### Your task
Rewrite the items as a numbered list with blank lines removed, starting with the line that contains "The width and height of the screenshot is (572, 588)." and continuing through the line that contains "stat-value: 29 is".

### Data listing
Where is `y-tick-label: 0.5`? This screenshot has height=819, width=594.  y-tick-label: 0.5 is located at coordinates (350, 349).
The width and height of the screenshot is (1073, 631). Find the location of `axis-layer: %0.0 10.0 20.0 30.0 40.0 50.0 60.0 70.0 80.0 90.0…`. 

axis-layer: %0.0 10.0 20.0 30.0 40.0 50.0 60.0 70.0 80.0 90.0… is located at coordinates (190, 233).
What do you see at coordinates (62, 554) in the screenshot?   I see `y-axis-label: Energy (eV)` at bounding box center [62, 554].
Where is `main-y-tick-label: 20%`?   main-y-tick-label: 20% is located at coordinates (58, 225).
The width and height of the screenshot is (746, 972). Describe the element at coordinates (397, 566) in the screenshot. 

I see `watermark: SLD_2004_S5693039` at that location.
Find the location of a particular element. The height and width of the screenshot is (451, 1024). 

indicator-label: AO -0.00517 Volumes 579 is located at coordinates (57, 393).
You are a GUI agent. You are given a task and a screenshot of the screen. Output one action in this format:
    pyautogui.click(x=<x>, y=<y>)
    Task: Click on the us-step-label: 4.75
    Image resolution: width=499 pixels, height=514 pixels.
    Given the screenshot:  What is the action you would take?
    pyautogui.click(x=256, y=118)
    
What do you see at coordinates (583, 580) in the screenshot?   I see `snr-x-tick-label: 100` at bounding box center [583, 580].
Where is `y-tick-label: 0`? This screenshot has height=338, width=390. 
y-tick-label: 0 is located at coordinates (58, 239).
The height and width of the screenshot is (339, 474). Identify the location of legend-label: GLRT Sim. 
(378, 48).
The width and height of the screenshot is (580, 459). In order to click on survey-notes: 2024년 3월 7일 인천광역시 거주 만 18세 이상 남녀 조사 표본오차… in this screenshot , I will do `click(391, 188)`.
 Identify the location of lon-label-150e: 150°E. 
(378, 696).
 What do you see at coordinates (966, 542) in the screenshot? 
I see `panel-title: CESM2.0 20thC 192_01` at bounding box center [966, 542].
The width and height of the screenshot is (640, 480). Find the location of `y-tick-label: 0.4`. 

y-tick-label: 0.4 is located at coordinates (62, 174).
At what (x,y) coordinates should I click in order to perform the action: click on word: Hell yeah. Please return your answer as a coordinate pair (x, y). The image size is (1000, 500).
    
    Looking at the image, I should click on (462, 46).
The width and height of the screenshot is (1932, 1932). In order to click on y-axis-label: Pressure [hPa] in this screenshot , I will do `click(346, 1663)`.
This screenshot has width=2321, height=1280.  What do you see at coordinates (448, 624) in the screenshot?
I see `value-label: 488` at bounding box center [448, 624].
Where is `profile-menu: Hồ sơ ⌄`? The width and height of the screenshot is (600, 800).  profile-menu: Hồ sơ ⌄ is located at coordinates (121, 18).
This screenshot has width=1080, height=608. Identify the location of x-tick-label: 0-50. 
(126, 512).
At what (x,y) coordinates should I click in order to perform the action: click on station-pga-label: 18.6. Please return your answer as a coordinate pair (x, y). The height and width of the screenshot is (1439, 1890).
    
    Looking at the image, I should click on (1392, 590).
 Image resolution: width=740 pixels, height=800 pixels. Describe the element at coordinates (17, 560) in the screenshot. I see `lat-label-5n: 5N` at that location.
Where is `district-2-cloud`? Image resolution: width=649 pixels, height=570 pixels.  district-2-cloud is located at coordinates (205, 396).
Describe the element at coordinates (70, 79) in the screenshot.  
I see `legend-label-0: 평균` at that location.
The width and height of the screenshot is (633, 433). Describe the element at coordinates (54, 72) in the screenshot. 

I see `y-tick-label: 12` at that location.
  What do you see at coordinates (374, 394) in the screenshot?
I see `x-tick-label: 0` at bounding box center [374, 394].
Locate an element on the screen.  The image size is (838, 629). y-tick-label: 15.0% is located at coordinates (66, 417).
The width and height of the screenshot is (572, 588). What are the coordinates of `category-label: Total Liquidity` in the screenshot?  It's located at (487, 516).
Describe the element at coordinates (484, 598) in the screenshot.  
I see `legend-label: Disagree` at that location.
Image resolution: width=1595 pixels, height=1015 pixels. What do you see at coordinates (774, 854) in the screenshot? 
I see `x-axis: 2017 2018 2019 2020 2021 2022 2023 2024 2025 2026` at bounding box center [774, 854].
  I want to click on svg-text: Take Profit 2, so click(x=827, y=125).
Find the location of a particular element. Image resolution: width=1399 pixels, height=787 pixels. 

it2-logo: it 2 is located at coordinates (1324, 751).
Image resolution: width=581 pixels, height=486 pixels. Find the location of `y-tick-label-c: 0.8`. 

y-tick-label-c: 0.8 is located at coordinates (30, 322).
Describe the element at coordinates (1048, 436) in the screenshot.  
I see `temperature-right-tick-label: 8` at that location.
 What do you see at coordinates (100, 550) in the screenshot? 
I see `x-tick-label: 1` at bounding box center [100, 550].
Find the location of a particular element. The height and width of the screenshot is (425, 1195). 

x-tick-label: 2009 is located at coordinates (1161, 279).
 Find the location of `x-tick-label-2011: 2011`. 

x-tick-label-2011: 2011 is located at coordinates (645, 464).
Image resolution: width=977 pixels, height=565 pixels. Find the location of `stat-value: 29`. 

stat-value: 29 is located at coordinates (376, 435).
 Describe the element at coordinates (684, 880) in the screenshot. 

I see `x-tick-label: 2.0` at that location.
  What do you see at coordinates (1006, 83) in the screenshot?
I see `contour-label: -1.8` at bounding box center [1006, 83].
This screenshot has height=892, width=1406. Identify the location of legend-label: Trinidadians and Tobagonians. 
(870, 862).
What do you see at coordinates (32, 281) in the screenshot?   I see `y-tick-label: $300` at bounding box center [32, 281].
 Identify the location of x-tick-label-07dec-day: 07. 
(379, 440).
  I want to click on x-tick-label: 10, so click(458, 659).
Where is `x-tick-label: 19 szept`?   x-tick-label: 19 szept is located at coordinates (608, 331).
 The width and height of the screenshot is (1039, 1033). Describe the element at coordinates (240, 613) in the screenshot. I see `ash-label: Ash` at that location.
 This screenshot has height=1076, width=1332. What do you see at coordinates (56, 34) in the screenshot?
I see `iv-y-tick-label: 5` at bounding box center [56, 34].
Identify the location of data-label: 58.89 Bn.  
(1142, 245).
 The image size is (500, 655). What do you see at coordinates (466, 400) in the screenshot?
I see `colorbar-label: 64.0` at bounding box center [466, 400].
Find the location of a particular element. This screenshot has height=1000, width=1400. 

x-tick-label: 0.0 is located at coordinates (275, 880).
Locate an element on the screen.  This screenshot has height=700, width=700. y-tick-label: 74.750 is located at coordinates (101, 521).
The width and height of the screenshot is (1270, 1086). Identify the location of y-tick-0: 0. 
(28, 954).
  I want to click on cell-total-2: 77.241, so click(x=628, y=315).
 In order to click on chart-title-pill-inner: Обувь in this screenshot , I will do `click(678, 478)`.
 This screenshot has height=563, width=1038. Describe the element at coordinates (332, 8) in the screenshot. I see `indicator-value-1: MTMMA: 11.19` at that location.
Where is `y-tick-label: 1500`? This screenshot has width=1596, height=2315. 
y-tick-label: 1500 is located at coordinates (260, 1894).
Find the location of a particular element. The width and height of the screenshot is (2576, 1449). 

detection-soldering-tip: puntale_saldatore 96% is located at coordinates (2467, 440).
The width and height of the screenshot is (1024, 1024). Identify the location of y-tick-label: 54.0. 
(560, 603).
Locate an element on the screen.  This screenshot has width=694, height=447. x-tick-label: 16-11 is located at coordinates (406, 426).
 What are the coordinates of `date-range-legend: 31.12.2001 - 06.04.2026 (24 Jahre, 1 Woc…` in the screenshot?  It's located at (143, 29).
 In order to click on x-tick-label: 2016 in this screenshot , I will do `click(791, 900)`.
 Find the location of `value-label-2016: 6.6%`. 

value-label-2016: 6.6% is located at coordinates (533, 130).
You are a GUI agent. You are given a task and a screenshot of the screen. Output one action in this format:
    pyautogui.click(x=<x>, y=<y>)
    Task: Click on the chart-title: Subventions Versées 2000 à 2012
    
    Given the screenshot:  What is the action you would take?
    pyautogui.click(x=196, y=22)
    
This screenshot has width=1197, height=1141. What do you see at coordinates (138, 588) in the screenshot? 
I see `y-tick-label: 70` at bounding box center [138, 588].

### Reply to the task
1. The width and height of the screenshot is (572, 588). What are the coordinates of `category-label: Total Liquidity` in the screenshot?  It's located at (487, 516).
2. Describe the element at coordinates (484, 598) in the screenshot.  
3. I see `legend-label: Disagree` at that location.
4. Image resolution: width=1595 pixels, height=1015 pixels. What do you see at coordinates (774, 854) in the screenshot? 
5. I see `x-axis: 2017 2018 2019 2020 2021 2022 2023 2024 2025 2026` at bounding box center [774, 854].
6.   I want to click on svg-text: Take Profit 2, so click(x=827, y=125).
7. Find the location of a particular element. Image resolution: width=1399 pixels, height=787 pixels. 
8. it2-logo: it 2 is located at coordinates (1324, 751).
9. Image resolution: width=581 pixels, height=486 pixels. Find the location of `y-tick-label-c: 0.8`. 
10. y-tick-label-c: 0.8 is located at coordinates (30, 322).
11. Describe the element at coordinates (1048, 436) in the screenshot.  
12. I see `temperature-right-tick-label: 8` at that location.
13.  What do you see at coordinates (100, 550) in the screenshot? 
14. I see `x-tick-label: 1` at bounding box center [100, 550].
15. Find the location of a particular element. The height and width of the screenshot is (425, 1195). 
16. x-tick-label: 2009 is located at coordinates (1161, 279).
17.  Find the location of `x-tick-label-2011: 2011`. 
18. x-tick-label-2011: 2011 is located at coordinates (645, 464).
19. Image resolution: width=977 pixels, height=565 pixels. Find the location of `stat-value: 29`. 
20. stat-value: 29 is located at coordinates (376, 435).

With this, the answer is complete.